The first coffee shop I found was one I had never frequented before. The waiters were friendly and there was a sign outside advertising "Full English Breakfast" and "Crumbled Eggs". No prices were listed on the sign; being wary of tourist establishments, I enquired about the prices of the two main breakfast options before choosing a table outside, beneath the apartment where the Greek author Irini Dendrinou used to live (opposite the old church of Aghios Andonis, near Spilia). I happen to be an admirer of her short stories, and I have read a number in Greek. I have to admit that I felt a little out of place, as a church service was still in progress at Saint Andonis, and the congregation would soon be coming out. I was thinking about the potential cultural clash of tourists scoffing English breakfasts as pious elderly Greek church-goers emerged into the daylight after saying their prayers.

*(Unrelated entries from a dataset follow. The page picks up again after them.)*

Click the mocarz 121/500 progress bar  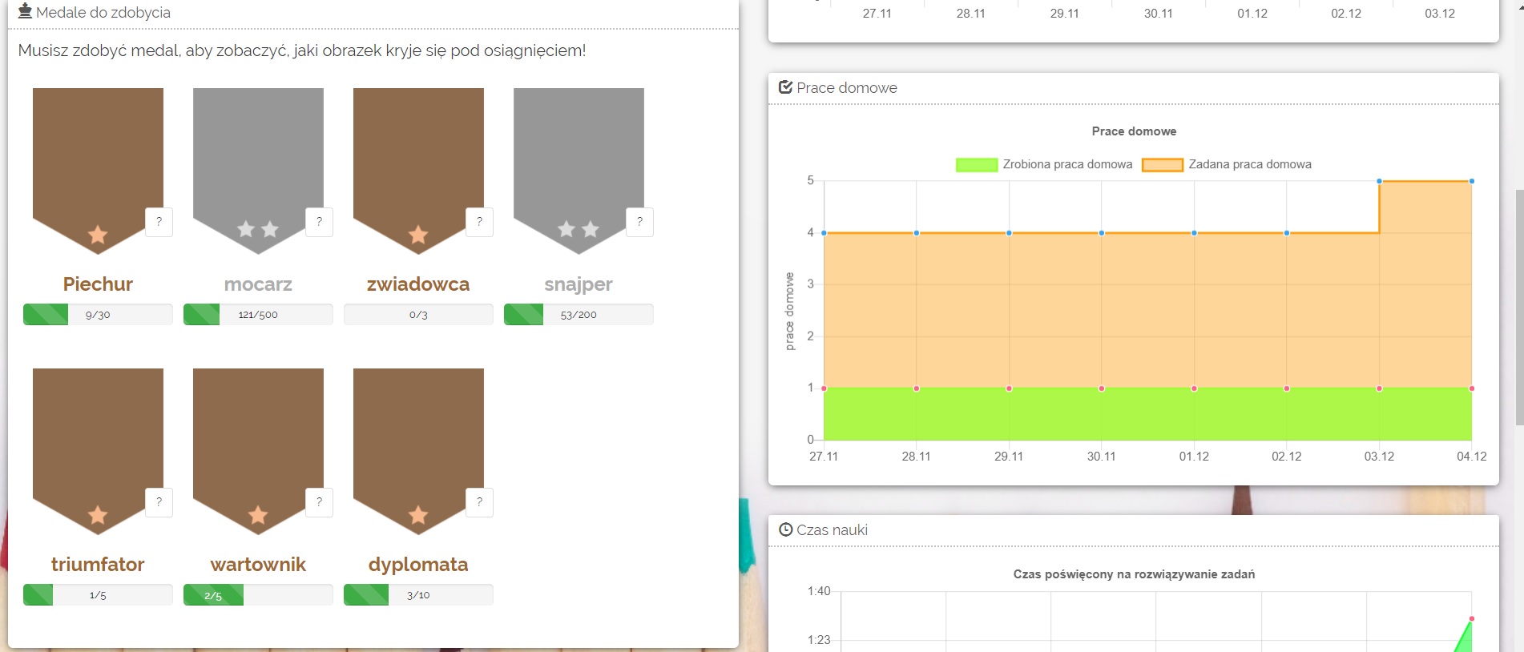point(258,315)
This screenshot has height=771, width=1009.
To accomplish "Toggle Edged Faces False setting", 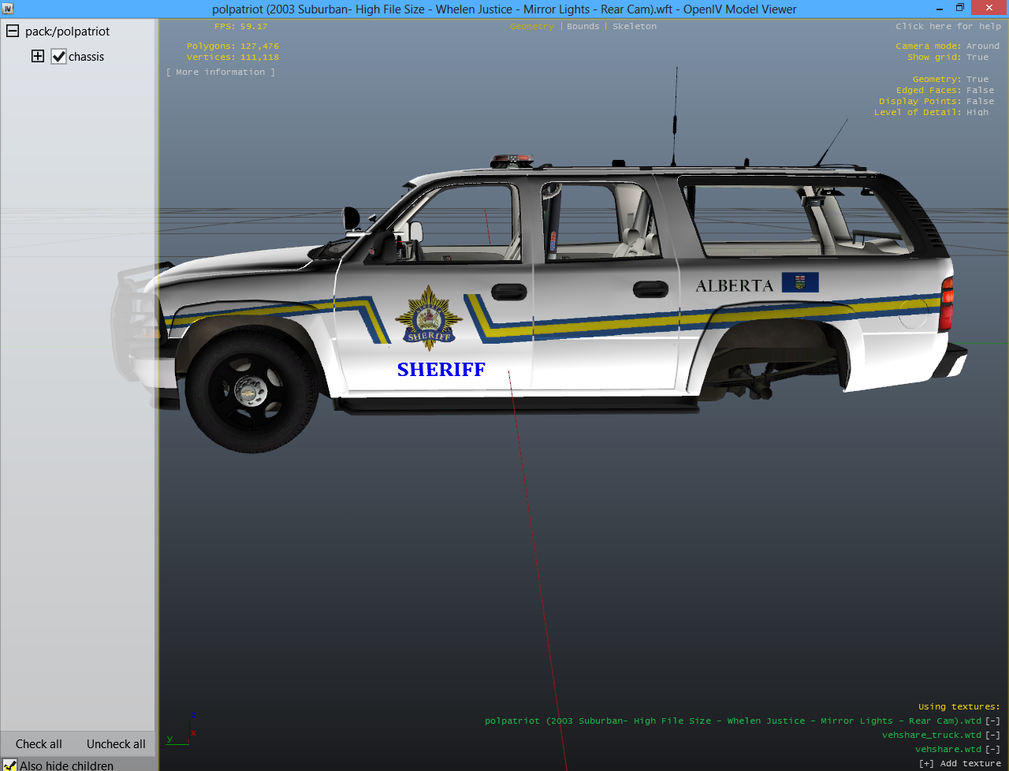I will point(980,91).
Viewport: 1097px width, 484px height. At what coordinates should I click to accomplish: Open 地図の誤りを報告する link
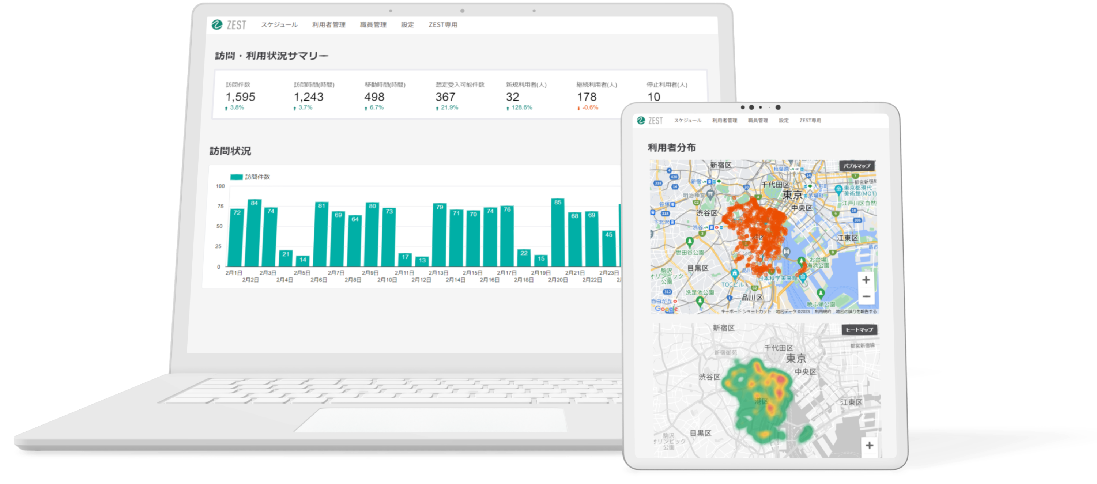tap(856, 312)
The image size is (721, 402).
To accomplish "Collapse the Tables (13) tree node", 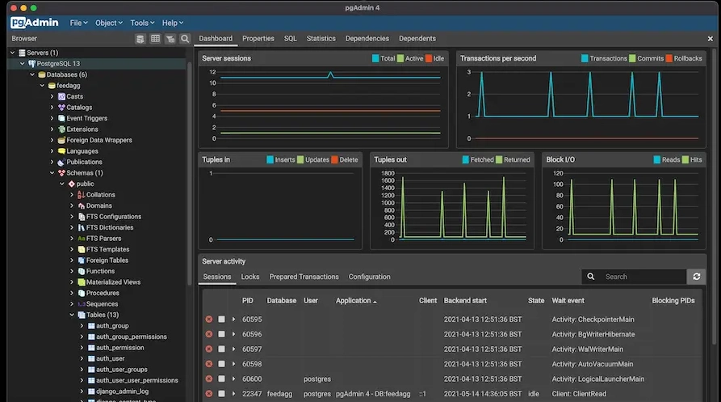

One of the waiters, to whom I spoke in Greek, told me that the "Full English" was 8 Euros and "Crumbled Eggs" (scrambled eggs - a deliberate mistake to attract the tourists) was 4 Euros. Together with my Greek coffee I was expecting a bill for 6 Euros.
I enjoyed a chat with a nearby shopkeeper who told me more about the Dendrinou apartment.
When I went inside to pay the bill, the owner of the coffee shop asked for eleven euros and fifty cents, which I queried (2 euros the coffee, eight euros the "crumbled egg", and one euro fifty cents for some bread which I hadn't ordered). Total eleven euros fifty cents, instead of the expected six euros.
It rather spoilt the morning's walk, and the pleasure of discovering the Irini Dendrinou plaque and apartment, which I had never noticed before.
Food for thought, about linguistic misunderstandings and minor cultural clashes, even after fifty years. I think Irini Dendrinou, had she been alive and able to observe the interactions, would have been able to create a telling scene in one of her outstanding short stories, such as those collected and edited by Prof. Theodosios Pylarinos (Θεοδόσης Πυλαρινός) for a limited, non-commercial edition, which should be made more widely available, and translated into other languages. I particularly enjoyed The Ball Gown (To Forema tou Chorou).